Clint shook his head, “I’m not in an open relationship with anyone, Phil. That implies that I can have sex with whoever I want. Polyamory only works when you’re communicating and taking one another’s feelings and needs into consideration. Bruce and my other partners know about every single one of my relationships or have said they don’t need to know. When they've expressed distrust or dislike of a potential partner, we’ve talked about it. For example, I know all about Bruce’s relationship with Pepper and Tony.”

“Tony Stark?” Phil coughed into his glass of water.

“Bruce used to work in the science and tech sector. He and Tony are good friends. Sciencebros.”

“And now he teaches yoga?”

“It’s a long story. Anyway, my point is that Bruce and I love each other but we don’t pretend that we don’t love or care about other people.”

“So he’s your primary?” Phil asked tentatively.

Clint grinned over his glass of water. “Polyamory 101?”

He felt himself turning red. “I googled it.”

Clint was nodding. “I can’t speak for every polyamorous person, but I don’t use that terminology. The idea isn’t completely flawed but at its heart, it’s not accurate to the concept of polyamory. It implies that that everyone has a partner that they’re closer to, someone that they love more than others. That’s true for Steve and Bucky, for example. But they don’t ever see anyone separately. But the idea that we’re all happier in a single relationship and then just branch out isn’t accurate.

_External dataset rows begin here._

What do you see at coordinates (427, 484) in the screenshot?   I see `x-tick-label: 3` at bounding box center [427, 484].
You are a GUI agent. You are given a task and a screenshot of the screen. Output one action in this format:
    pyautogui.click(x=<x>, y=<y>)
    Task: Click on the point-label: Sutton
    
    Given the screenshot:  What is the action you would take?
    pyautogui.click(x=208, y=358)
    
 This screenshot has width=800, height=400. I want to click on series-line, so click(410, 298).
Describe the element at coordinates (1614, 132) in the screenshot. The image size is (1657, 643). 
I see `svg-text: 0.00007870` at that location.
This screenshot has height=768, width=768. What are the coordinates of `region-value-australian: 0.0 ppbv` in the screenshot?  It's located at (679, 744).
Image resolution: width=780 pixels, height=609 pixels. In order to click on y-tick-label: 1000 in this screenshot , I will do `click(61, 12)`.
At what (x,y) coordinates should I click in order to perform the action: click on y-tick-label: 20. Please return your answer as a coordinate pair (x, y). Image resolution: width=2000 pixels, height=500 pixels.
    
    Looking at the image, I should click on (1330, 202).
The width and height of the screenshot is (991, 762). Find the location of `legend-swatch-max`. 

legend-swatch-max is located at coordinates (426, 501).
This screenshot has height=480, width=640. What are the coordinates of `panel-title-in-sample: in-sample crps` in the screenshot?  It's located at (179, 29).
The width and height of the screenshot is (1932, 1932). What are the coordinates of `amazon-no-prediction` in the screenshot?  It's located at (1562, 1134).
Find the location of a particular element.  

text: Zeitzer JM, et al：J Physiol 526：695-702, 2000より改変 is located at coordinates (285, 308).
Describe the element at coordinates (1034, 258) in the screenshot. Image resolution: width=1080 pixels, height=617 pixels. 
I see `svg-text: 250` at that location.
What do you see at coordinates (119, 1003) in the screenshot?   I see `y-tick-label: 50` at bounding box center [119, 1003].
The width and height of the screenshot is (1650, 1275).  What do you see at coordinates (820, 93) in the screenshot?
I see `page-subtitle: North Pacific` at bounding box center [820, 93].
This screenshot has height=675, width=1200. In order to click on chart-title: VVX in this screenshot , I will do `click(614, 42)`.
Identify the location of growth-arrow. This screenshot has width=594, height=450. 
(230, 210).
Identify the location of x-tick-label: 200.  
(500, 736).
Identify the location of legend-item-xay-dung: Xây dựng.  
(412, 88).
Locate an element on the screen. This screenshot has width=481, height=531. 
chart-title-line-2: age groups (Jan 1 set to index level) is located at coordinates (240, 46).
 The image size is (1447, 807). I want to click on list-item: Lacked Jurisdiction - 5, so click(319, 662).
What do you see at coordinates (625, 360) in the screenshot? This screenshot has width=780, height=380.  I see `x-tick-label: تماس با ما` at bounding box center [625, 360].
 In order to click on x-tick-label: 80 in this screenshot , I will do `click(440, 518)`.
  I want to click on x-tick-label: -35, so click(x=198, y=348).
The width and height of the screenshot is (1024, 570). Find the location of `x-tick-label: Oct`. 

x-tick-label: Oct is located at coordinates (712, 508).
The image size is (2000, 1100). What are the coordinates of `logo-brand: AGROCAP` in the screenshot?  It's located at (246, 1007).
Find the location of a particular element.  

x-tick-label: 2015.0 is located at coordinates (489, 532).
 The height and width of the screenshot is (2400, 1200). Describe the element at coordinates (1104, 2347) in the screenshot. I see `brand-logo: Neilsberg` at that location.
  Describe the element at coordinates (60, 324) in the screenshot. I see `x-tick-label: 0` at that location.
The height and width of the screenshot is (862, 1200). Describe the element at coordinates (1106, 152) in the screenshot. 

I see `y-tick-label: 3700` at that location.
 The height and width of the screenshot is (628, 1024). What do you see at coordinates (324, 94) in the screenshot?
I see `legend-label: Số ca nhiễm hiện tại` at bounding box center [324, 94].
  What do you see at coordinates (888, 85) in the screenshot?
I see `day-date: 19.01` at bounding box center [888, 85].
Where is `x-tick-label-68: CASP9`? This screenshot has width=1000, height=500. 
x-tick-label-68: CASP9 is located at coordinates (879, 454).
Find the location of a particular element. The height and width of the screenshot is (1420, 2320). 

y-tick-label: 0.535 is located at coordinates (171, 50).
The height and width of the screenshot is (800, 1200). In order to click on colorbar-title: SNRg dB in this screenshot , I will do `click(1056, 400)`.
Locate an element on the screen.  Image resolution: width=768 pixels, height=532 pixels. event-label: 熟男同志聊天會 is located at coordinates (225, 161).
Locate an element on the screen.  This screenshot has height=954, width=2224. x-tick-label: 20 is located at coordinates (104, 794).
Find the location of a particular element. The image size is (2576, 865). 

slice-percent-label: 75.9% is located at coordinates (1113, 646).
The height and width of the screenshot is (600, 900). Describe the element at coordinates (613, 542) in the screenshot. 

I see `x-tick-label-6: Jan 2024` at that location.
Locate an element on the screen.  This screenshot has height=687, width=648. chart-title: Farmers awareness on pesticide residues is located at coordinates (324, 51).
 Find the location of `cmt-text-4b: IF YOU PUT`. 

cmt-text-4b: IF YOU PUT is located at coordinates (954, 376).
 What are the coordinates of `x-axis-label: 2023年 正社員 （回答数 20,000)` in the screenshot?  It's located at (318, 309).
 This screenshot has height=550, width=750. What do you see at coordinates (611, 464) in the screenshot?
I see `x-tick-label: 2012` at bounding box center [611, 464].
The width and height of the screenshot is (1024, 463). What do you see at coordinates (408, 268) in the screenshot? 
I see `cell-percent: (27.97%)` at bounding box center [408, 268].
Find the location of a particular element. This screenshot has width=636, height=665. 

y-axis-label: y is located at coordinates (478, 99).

Or the idea that we're all just waiting for the right person to settle down with.”

“What if you found someone you loved who wasn’t comfortable with your polyamory?”

“Trying to change someone is just going to hurt you both.” A shadow had crossed his face. He shook his head. “I would never want to put someone through the pain of trying to change me. It’s hard sometimes to accept that my relationships with people might change, but I know that it’s a possibility when I start those relationships. Starting a relationship with someone who can’t handle this part of my life is cruel - to them and to me.”

Phil blinked. “That’s very self-aware.”

“You would not believe how much communication is required to keep relationships as open and honest as possible.”

“I’m sure I would.” Phil laughed. “All of my relationships have failed due to lack of communication.”

“On your part?” Clint asked.

It hurt him to admit it. “Yes. Every single time.”

“When was the last time you had sex?”

Phil tried to figure out why he didn’t mind this question from the other man. “Two and a half years.”

“Want to take care of that tonight?”

The waiter dropped off their meals, giving Coulson a chance to recover from the unexpected question.

“So?” Clint lifted some noodles with his chopsticks and waved them around. He was smiling brightly at Phil.

“I appreciate that the offer’s on the table. Maybe we could decide later?”

Clint’s smile broadened. “Sure! How’s your pho?”

Phil had to try the soup before he could answer. He loved it and said as much. This led them onto the safer topic of their favourite foods. Clint loved to cook and bake and Phil had traveled so much that this topic lasted their entire meal.

“There’s a great Middle Eastern café up the road. They have amazing desserts.” Clint paid the check and stood.

“You’re okay frequenting other cafés?” Phil asked as he tried to ignore the strange feeling of not picking up the bill for dinner.

“It’s bliss!” Clint laughed. “Especially when they make things I don’t.” He pointed up the street. “Shall we?”

“I’ll buy.” Coulson insisted.

“Okie dokie!” Clint didn’t try to argue. He saw a frown flit across Phil’s face and halted. “I try to take people I’m out with at face value. If you wanted me to say, ‘oh, no no, let me pay’ and have a back-and-forth about it for the sake of some set of social customs, I’m sorry, but that’s not me.”

Chuckling softly, Phil shrugged. “I don’t think I’m used to anyone being so damned honest about everything.”

“I hope you’ll take the time to get used to it.” Clint grinned flirtatiously.

“Let’s get through dessert.” He was feeling bold. “And then maybe a nightcap at your place.”

“Sounds great!” Clint was smiling wider as he set off again.